Visual Perspective Taking (VPT)—the ability to understand a visual scene from another's viewpoint—is of great significance for robotic systems, helping them comprehend instructions and collaborate with other agents on tasks. De Tommaso said the primary goal is to enable robots to effectively reason about what other agents perceive in a shared environment, such as assessing text readability, whether objects are occluded, or if an object's orientation is suitable for human grasping. Although current foundational models lack sufficient spatial reasoning capabilities, using large language models for scene understanding and synthetic scene representations holds broad prospects for modeling human-like VPT abilities in embodied AI agents.

To improve VLM's VPT capabilities, the researchers compiled a dataset to support training. They used NVIDIA's Omniverse Replicator platform to create "artificial worlds" consisting of simple scenes with cubes observable from multiple angles and distances. In the simulated world, 3D images of the cubes were captured, with each image accompanied by natural language descriptions and a 4×4 transformation matrix (a mathematical structure representing the cube's position and orientation). This dataset has been released online for other teams to train VLMs.

First author Joel Currie, a PhD student at the University of Aberdeen and researcher at IIT, explained that each image captured by the virtual camera is paired with a text prompt describing the cube's size and a precise transformation matrix, allowing robots to plan movements and interact with the world. The synthetic environment is controllable and can rapidly generate large numbers of image-matrix pairs—something difficult to achieve in real-world scenarios—enabling robots not only to "see" but also to understand space.

Currently, the framework remains theoretical but opens new possibilities for training real VLMs. Researchers can use the compiled dataset or similar synthetic data to evaluate model potential. Currie said the work is essentially conceptual, proposing a new method for AI to learn space from both its own and others' perspectives, treating VPT as content that models can learn through vision and language—a step toward embodied cognition and laying the foundation for machines to achieve social intelligence.
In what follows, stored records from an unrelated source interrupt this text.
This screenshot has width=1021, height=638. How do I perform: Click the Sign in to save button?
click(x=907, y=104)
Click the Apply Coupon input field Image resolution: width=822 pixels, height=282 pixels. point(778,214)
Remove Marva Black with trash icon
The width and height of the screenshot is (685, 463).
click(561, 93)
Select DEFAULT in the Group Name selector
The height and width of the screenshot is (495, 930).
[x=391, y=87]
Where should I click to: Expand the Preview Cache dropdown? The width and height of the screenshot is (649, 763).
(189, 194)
The research by De Tommaso, Currie, Migno, and colleagues is expected to inspire the generation of more similar synthetic datasets, helping humanoid robots and other embodied AI agents improve and advance their deployment in the real world. Gioele Migno, who recently graduated in AI and robotics from Sapienza University of Rome and joined IIT's S4HRI department, said the next step will be to make virtual environments more realistic, narrowing the gap between simulation and reality—critical for transferring model knowledge to the real world and enabling embodied robots to leverage spatial reasoning. Future work will also explore how these capabilities allow robots to interact more effectively with humans in scenarios involving shared spatial understanding.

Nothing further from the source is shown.